### Directions
Convert the rows below into a JSON list of strings, one string per line, leaving out any blank lines.
========
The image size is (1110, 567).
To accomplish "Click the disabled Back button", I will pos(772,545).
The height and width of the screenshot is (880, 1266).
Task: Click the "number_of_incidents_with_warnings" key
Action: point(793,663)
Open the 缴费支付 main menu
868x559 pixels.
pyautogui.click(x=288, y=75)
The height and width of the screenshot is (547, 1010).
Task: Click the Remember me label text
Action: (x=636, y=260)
========
### Expected output
[
  "The image size is (1110, 567).",
  "To accomplish \"Click the disabled Back button\", I will pos(772,545).",
  "The height and width of the screenshot is (880, 1266).",
  "Task: Click the \"number_of_incidents_with_warnings\" key",
  "Action: point(793,663)",
  "Open the 缴费支付 main menu",
  "868x559 pixels.",
  "pyautogui.click(x=288, y=75)",
  "The height and width of the screenshot is (547, 1010).",
  "Task: Click the Remember me label text",
  "Action: (x=636, y=260)"
]